I just took a look at an earlier AMLi trace for a real machine and did not see a _TMP method returning a package with named references, just integers. The ACPI spec does not suggest named refs here either. Can you check?

zetalog commented 8 years ago

I just took a look at an earlier AMLi trace for a real machine and did not see a _TMP method returning a package with named references, just integers. The ACPI spec does not suggest named refs here either. Can you check?

I messed this up because of the following line.

Method(_TMP) { Return (\_SB.PCI0.ISA0.EC0.TMP )}
Method(_PSV) { Return (\_SB.PCI0.ISA0.EC0.PSV) }

So let me remove _TMP as long as _PSV.

Also note that the ACPI spec (6.1) has a syntax error, the last }) is missing in the Package example. Can you raise this issue to the UEFI Forum?

Sure.

zetalog commented 8 years ago

That is what I did above in #142 (comment). Note that I had to use a different Processor object and a more populated PowerResource object or else a BSOD (ACPI_BIOS_ERROR) would occur.
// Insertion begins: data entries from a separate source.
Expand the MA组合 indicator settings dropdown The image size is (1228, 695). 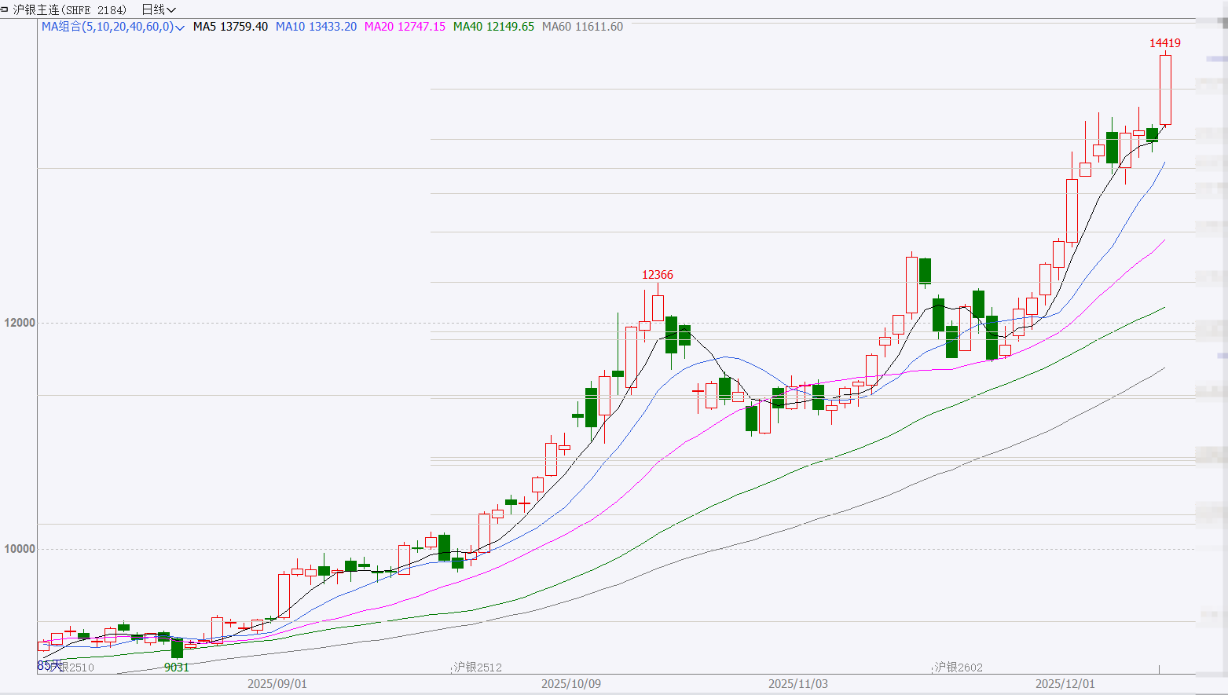180,28
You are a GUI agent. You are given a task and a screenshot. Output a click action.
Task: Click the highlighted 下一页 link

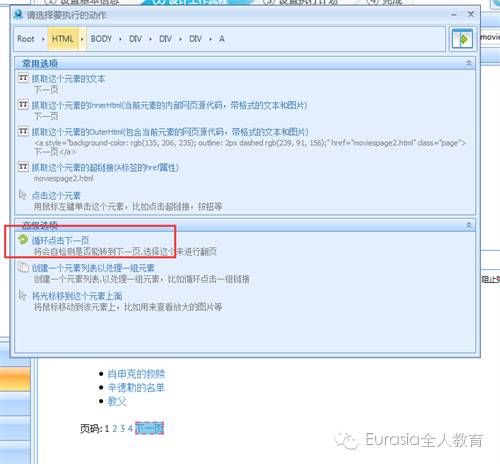tap(149, 428)
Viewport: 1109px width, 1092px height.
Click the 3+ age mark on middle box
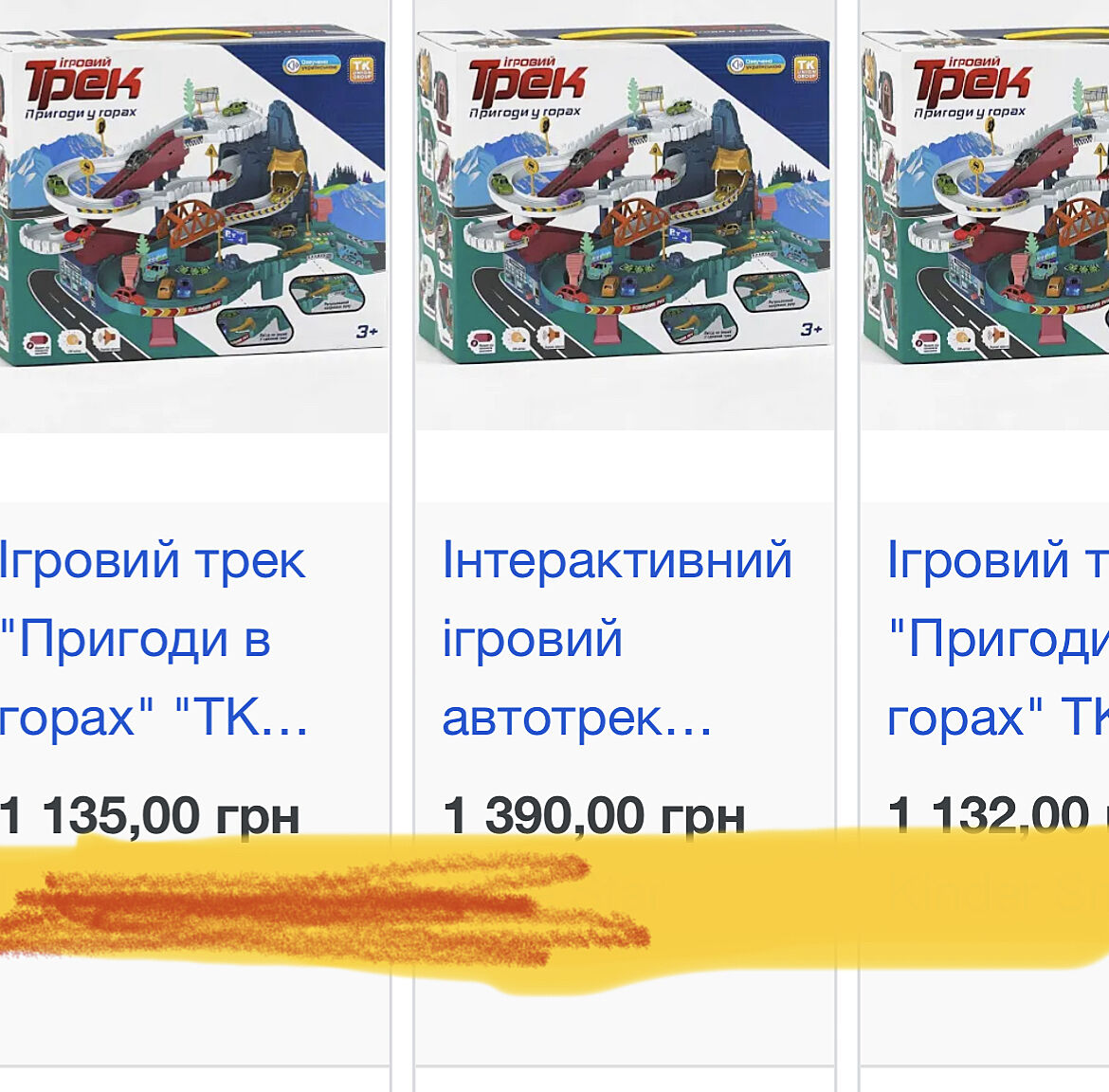tap(810, 329)
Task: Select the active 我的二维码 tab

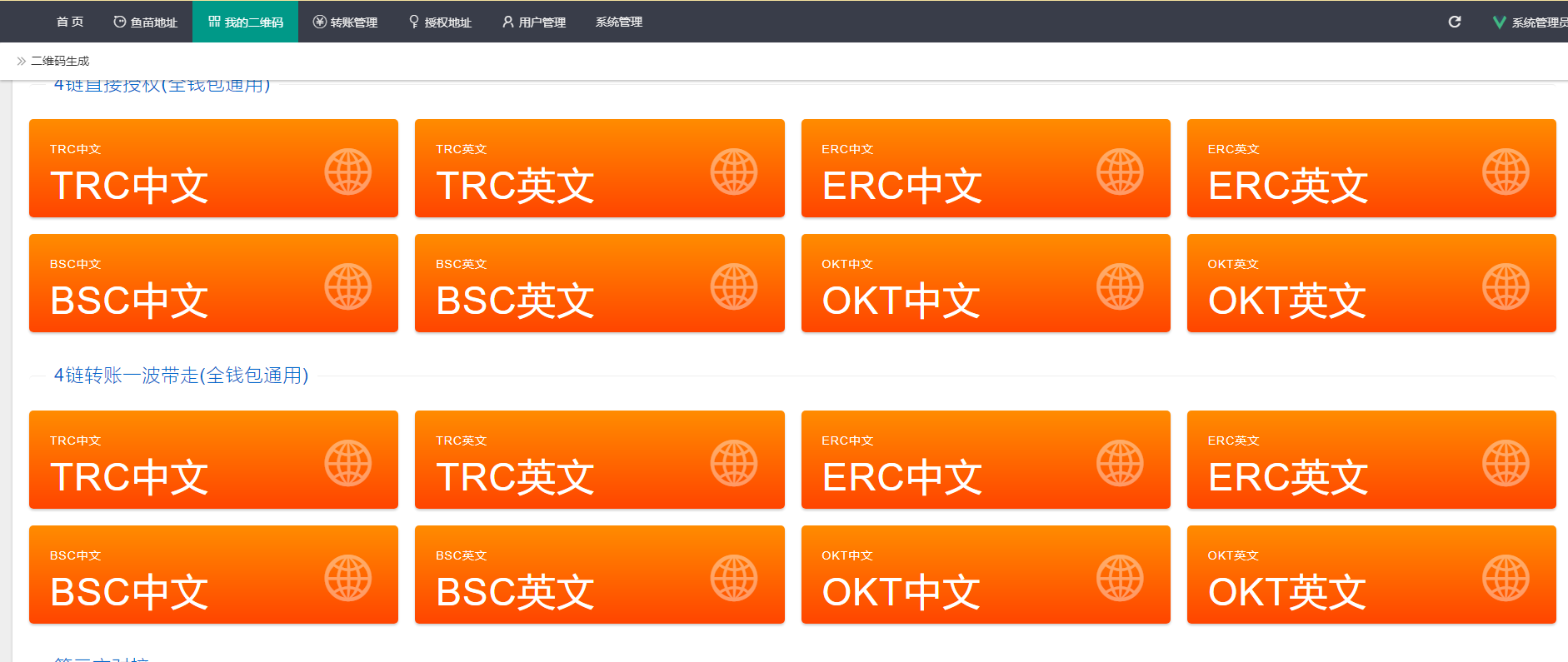Action: (x=246, y=22)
All references show up as String type.

In your test, whatever a reference is to a DataObject or a non-DataObject, String seems to be always the result:

Package(:NumElements=5){
| Integer(:Value=0x3400[13312])
,| String(:Str="Processor")
,| String(:Str="\INT1") <- DataObject
,| String(:Str="\_SB_.CPUS.C000") <- Non DataObject
,| Package(:NumElements=3){
| | Integer(:Value=0x4321[17185])
,| | String(:Str="\INT1") <- DataObject
,| | String(:Str="PWR1") <- Non DataObject
,| }
,}

This can make people starting to doubt the correctness of ACPI spec 6.1 - 19.6.99 Package (Declare Package Object)...

HackToHell commented 7 years ago

is there any update on this issue ?

mirh commented 7 years ago

As you can see, Zeta is working hard on acpica/acpica#189 If it gets merged soon, I think you could reasonably expect it by kernel 4.13.